Problems and tasks
a – In the article on chemical contamination in fabrics for recycling, how many of the 169 shredded polyester samples were free from harmful chemicals?
b – From the article on chemical contamination in fabrics for recycling, repeat word for word the part that opens with the words containing "Why are these" and closes with "other health impacts.".
(Exercise text begins)
Coated in chemicals? New research shows chemical contamination is limiting the ability to recycle fabrics
A global study led by IKEA and H&M discovered that harmful chemicals are widespread in fabric destined for recycling. Both companies aim to be only using renewable and recyclable materials by 2030. The 18-month collaboration explored which chemicals are found in used textiles and how this impacts finding clean sources of fabrics to recycle. The research uncovered substances ranging from heavy metals to flame retardants, bisphenols and phthalates in common materials such as cotton, wool and polyester.
Out of hundreds of samples of the different materials, the study found a concerning number containing harmful substances. For example, out of 169 samples of shredded polyester only 17 were free from harmful chemicals. But only polyester samples taken from the UK contained both PFAS and flame retardants.
Why are these substances used if they are so harmful?
Properties such as stain, fire and water resistance are desirable in fabrics and in some cases are legally mandatory. Unfortunately, some of the chemicals used to achieve these properties are known to cause cancer and reduce fertility amongst other health impacts.
CHEM Trust works at both the EU and UK levels to ensure that the most hazardous chemicals are banned from consumer products. This is imperative to not only to enable the reuse and recycling of fabric and textiles, but to minimise harm to human and environmental health that results from exposure to these substances.
(Exercise text ends)
(The data begins)
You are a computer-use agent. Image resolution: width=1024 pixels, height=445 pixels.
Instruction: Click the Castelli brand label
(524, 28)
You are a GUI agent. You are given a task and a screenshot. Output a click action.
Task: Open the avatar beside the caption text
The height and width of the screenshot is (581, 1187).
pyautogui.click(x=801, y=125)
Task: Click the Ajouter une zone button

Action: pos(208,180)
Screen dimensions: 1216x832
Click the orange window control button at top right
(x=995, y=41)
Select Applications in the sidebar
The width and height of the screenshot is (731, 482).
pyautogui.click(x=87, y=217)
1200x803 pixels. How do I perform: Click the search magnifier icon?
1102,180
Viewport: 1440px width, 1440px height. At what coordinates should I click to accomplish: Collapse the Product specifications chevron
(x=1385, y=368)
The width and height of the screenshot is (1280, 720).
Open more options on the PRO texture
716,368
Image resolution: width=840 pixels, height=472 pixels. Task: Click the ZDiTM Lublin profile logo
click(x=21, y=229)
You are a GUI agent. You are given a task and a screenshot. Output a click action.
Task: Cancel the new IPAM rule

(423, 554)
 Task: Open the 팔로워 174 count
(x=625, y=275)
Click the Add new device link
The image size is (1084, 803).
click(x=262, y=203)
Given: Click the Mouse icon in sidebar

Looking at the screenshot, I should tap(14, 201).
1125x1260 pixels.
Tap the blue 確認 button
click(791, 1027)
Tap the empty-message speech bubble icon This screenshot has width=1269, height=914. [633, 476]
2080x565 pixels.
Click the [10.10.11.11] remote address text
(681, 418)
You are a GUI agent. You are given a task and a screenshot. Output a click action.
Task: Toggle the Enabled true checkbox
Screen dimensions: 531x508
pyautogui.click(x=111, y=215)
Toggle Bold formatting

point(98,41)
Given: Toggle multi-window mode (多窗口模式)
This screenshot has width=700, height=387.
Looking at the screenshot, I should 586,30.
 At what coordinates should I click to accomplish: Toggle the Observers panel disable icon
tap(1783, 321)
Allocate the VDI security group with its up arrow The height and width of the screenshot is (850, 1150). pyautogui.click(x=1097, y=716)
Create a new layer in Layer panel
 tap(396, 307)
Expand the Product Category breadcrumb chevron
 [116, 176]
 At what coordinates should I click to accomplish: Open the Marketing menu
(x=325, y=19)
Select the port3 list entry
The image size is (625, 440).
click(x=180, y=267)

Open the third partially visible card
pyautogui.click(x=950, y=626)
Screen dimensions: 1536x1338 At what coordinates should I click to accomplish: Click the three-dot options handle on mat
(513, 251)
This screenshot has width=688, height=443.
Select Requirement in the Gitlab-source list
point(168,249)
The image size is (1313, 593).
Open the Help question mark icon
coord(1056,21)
(The data ends)
Solutions by task
a – Only 17 of the 169 samples were free from harmful chemicals.

b –
Why are these substances used if they are so harmful?
Properties such as stain, fire and water resistance are desirable in fabrics and in some cases are legally mandatory. Unfortunately, some of the chemicals used to achieve these properties are known to cause cancer and reduce fertility amongst other health impacts.